> REQUIREMENT 1: In the article on the COVID-19 relief bill negotiations, how much was the supplemental jobless benefit that has lapsed?
> REQUIREMENT 2: According to the relief bill article, why did Mark Meadows take political shots at Pelosi on Sunday's news shows?

> EXERCISE TEXT:
* * * * * * * * *
Virus relief bill remains up in air as negotiations resume
WASHINGTON (AP) — Slow, grinding negotiations on a huge COVID-19 relief bill are set to resume Monday afternoon, but the path forward promises to be challenging and time is already growing short. Republicans are griping that House Speaker Nancy Pelosi won’t drop her expansive wish list even as concerns are mounting that the White House needs to be more sure-footed in the negotiations.
Both the Trump administration negotiating team and top Capitol Hill Democrats remain far apart, and talks since Saturday — when the combatants announced modest progress — have yet to lend momentum. Both sides used television appearances over the weekend to showcase their differences.
Ahead of Monday’s talks, all sides predict a long slog ahead despite the lapse of a $600-per-week supplemental COVID-19 jobless benefit, the beginning of school season and the call of lawmakers’ cherished August recess. Several more days of talks are expected, if not more.
The White House is seeking opportunities to boost President Donald Trump, like another round of $1,200 stimulus payments and extending the supplemental jobless benefit and partial eviction ban. Pelosi, the top Democratic negotiator, appears intent on an agreement as well, but she’s made it clear she needs big money for state and local governments, unemployment benefits, and food aid.
Appearances by the principal negotiators on Sunday’s news shows featured continued political shots by White House chief of staff Mark Meadows at Pelosi for turning down a one-week extension of the $600 benefit in talks last week.
* * * * * * * * *
Stored items:
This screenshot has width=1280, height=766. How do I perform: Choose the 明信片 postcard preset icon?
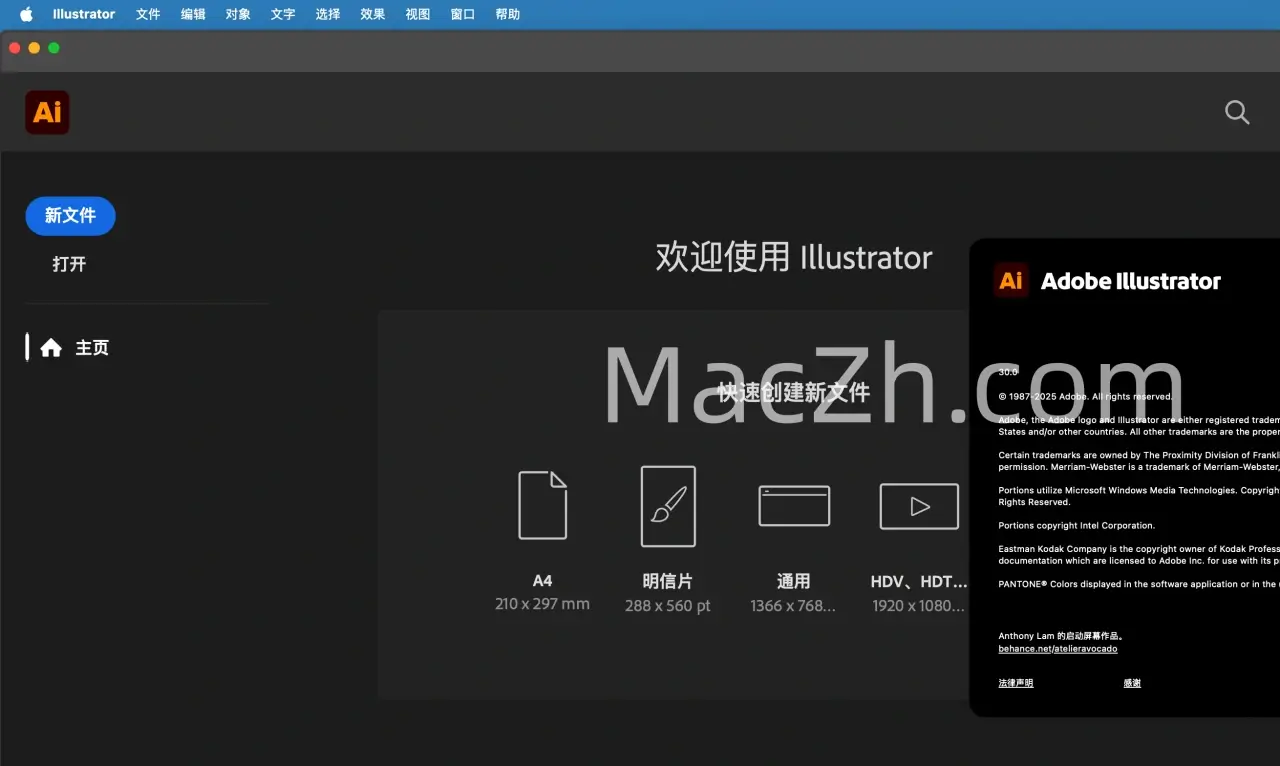coord(667,506)
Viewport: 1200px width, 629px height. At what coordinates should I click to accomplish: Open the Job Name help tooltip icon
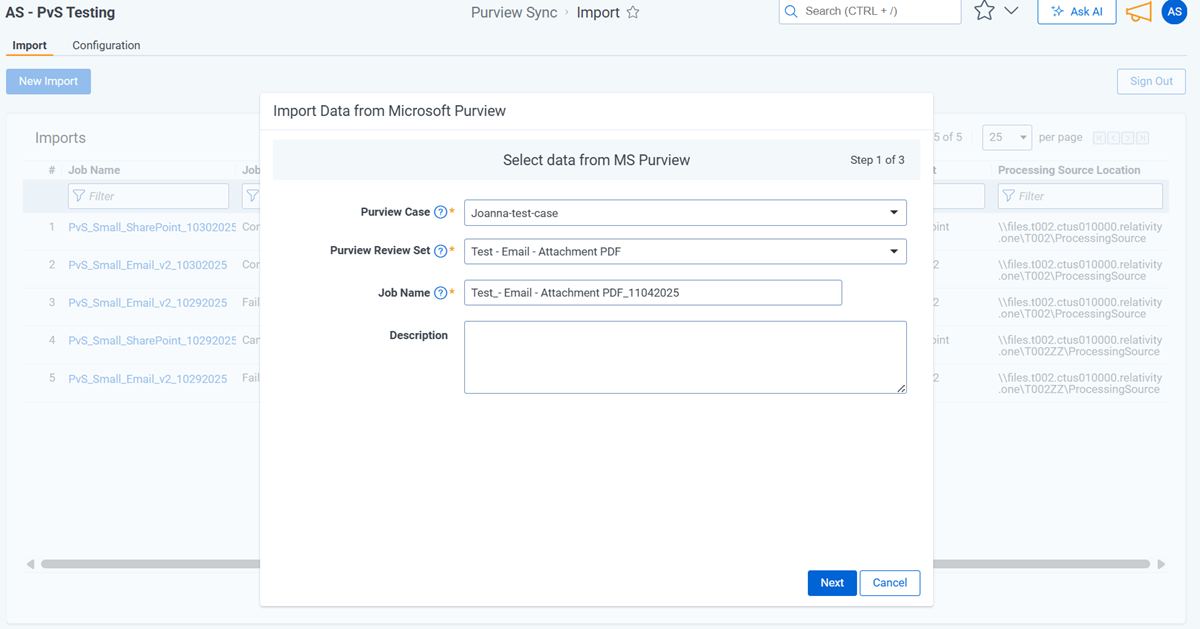pos(440,293)
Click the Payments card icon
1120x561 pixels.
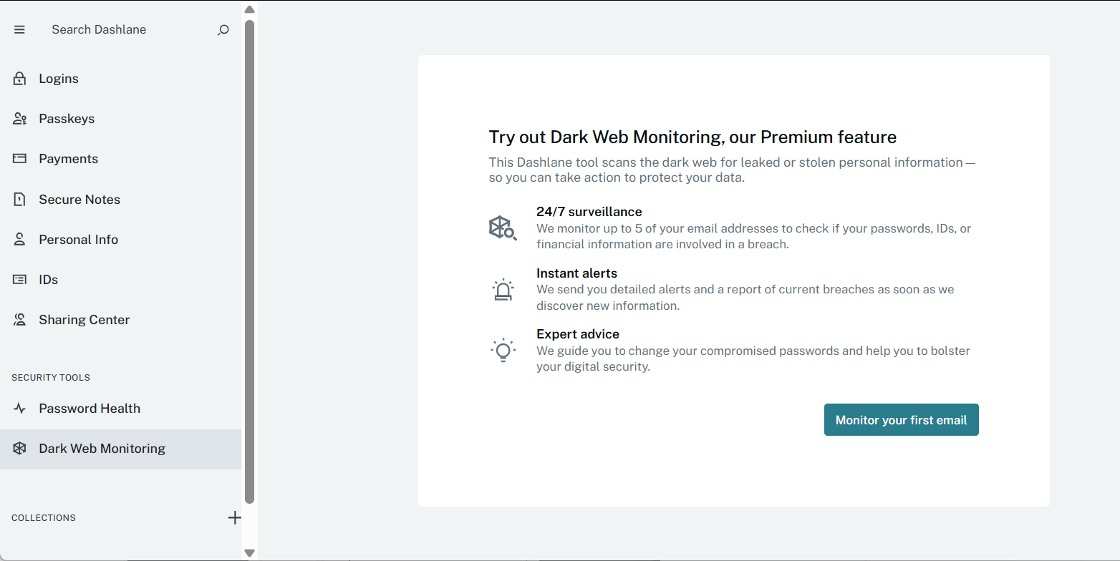[19, 159]
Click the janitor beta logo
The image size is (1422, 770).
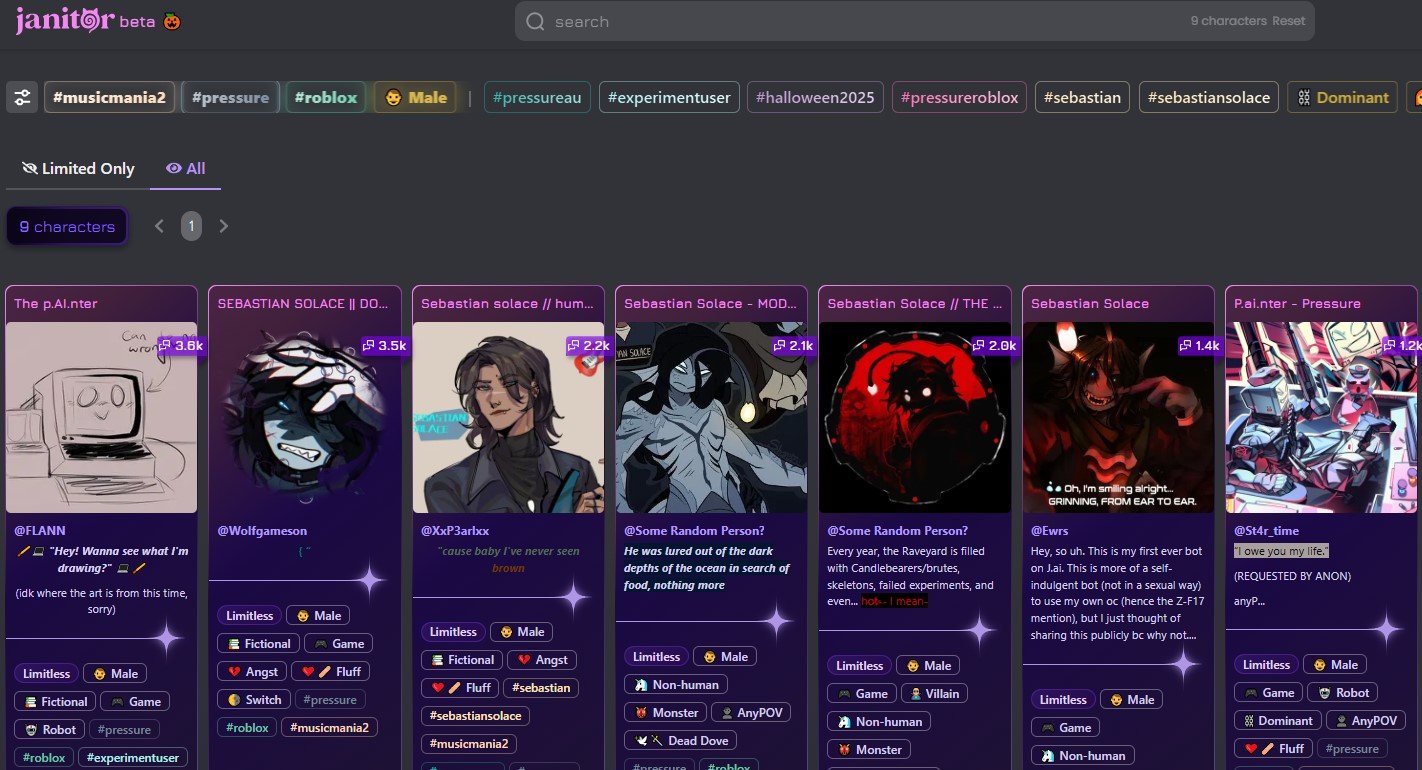65,21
* * * * * * * * *
> RESPONSE 1: $600 per week.

> RESPONSE 2: Meadows criticized Pelosi because she turned down a one-week extension of the $600 benefit in talks the previous week.